Sunday, 13 May 2007

Perpetuating stereotypes

On Friday I was reading a post on NHS Blog Doctor, all about a new system whereby patients book their own hospital appointments. While he complains about the system, which is dubious I grant you, he uses as illustration a fictitious patient called Doris, aged 70. And then comes up with this:

"An intelligent middle class, middle aged patient will make light work of the letter. An old, not so clever widow in her seventies does not understand it. "

Then I read the comments, the first of which was:

"I can barely make sense of that form, so I'm not sure how your patient was supposed to! : Nurse 11.05.07 - 9:45 pm "

I'm not sure whether the nurse making the comment has superior form-interpretation skills by virtue of the fact that he is male or purely because of his/her occupation.
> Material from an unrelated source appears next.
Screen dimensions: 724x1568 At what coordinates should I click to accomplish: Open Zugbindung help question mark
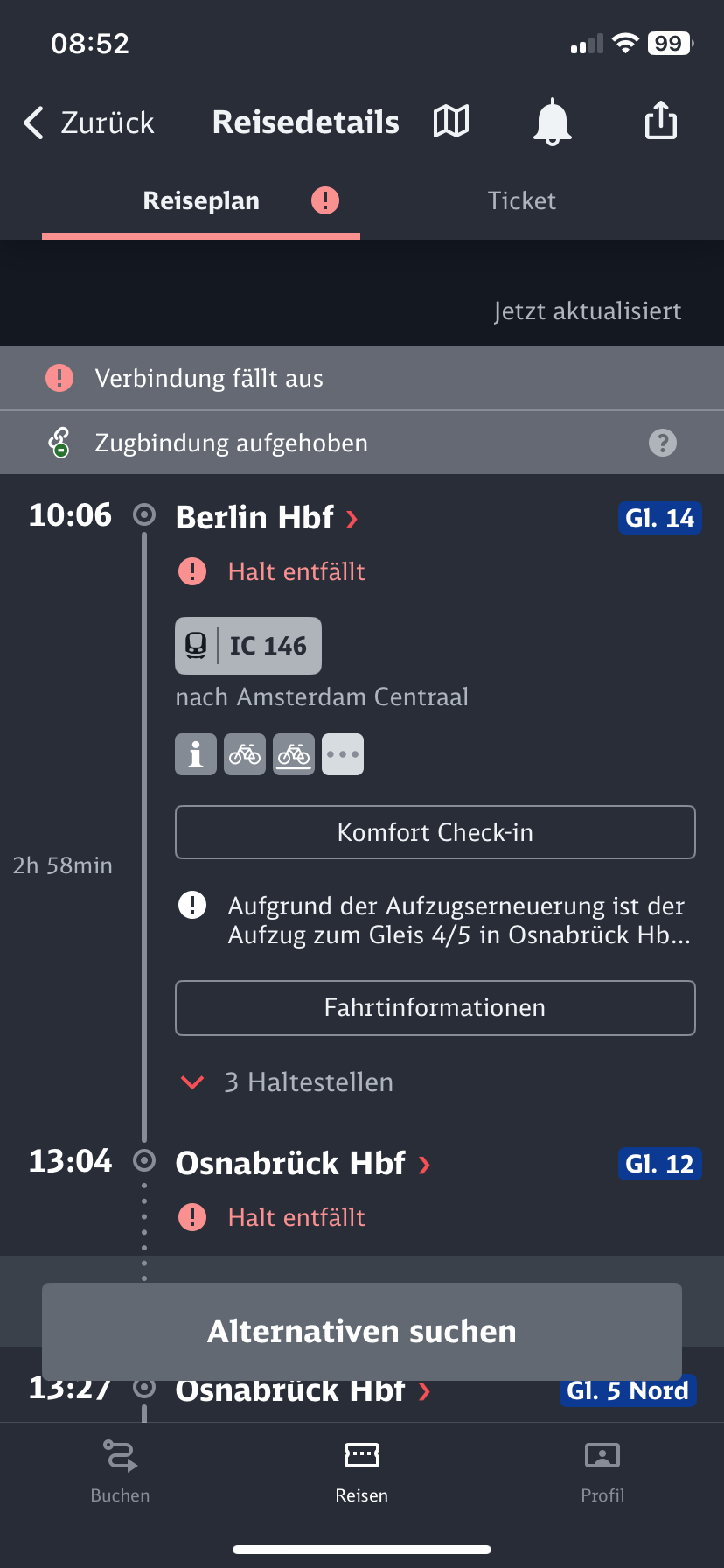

I left a comment objecting to the use of an "old, not so clever widow" as an example but it seems that nobody can see how it perpetuates stereotypes. Repeating that sort of thing just reinforces preconceptions, and I am heartily sick of being assumed to be some sort of an idiot by professions. The excuse eventually given seems to be that he has large numbers of female patients:

"Like most GPs, I have a large number of elderly women with medical problems. A lot of them are widows. Some of them could do battle with Germaine Greer and Beryl Bainbridge. Some of them could not. Even a lot of the highly intelligent competent ones struggle with paperwork as they have never done it in their lives. Some of my male widower patients struggle with cooking - their wives always did it and now they cannot boil an egg. They struggle even more if they are not too intelligent."
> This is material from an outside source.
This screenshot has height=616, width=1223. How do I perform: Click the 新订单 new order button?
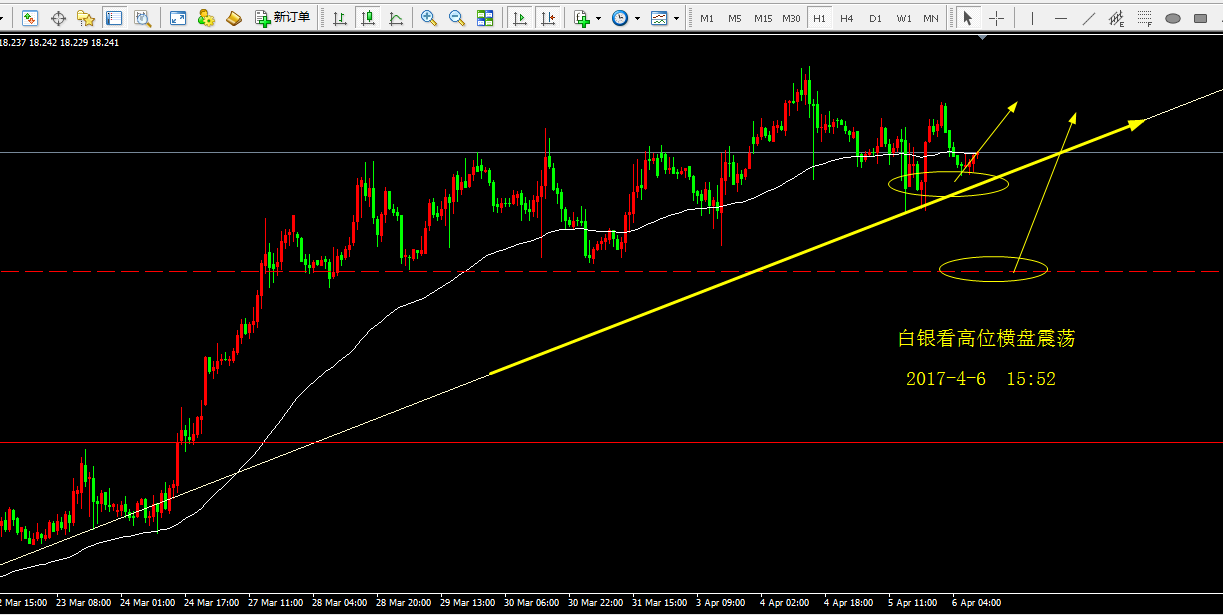[x=283, y=18]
Is he saying, he is certainly implying, that all the males could cope with paperwork? Was it necessary to single out a section of his patients as likely not to be able to manage?

2 comments:

  1. The stereotype I have seen, when visiting the doctor; is that the wife of an older couple, is always the one who has the medical cards, makes the appointments for the test after the visit, gives all the details of the insurance and any other questions and explains it all to her husband.

    It's not that I think the men are incompetent; is that they come from a generation that have relied on the wives.

    I guess it is just where you sit.

    I notice this when I worked in manufacturing, some women could comprehend the instructions, but didn't have enough confidence to implement them without asking many, many questions. I think they had bought into a stereotype that this wasn't something they should be able to do.

    ReplyDelete
  2. I agree Hathor. And certainly in my family it was my mother who did all paperwork, tax returns, everything, not to metion the fact that my husband expects me to be the Complete Technical Support - for anything that could be even borderline technical.